Translation:The sister of my spouse is my sister-in-law.

July 24, 2015



Ekte Felle : Real Trap


Uff hard sentence, in Norway You have very elaborate range of concepts relating to family :D


Do you need to be married to call your partner's sister a "svigerinne", or is it like Danish where you can also use it with a long-term partner's sister?


Well, many do use sviger-"insert family member", even when not married, some even in a fresh relationship, but it is not correct. It would at the very least be an underlying hint that this is a relationship going for the long run. Some also like to use it to display trust or affection. But it is correvtly used only when married. Also, one often shortens it if it's obvious who you are talking about, just to "svigers".
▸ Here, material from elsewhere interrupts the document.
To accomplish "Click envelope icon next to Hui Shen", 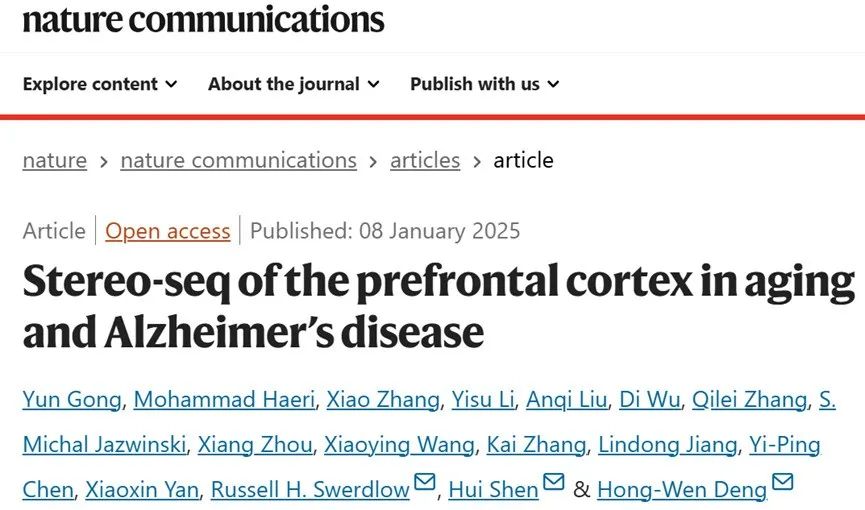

And if you would like to talk about any member if your spouses family, you just add "svigers". "svigeroldemor", "svigerstefar" "svigertremenning".


Er konen til broren min også min svigerinne? Because in English, she's also my sister-in-law,


Does 'ektefelle' refer to spouses of either gender?


Yes, it's a gender neutral term.


Do I have to be consistent with where I put the min (before or after the noun)? I wrote down "svigerinnen min" instead of "min svigerinne", which is correct on its own, but I guess because it was already "min ektefelle" (possessive pronoun before the noun) I have to be consistent and put min before instead of after the second noun too? Or is it just because the audio was one way, that the other way was not accepted?


At least in daily speak and written Norwegian, it is no problem to do it both ways.


So, I know this is kinda off topic, but I have to questions. 1. Why doesn't Duolingo teach any of the feminine forms? 2. In Oslo, do they say "husene" or "husa" for the definite plural form? Tusen takk!


Why is the second 'min' required here? In other sentences it is left out, such as in, 'Jeg liker ikke svigermor'.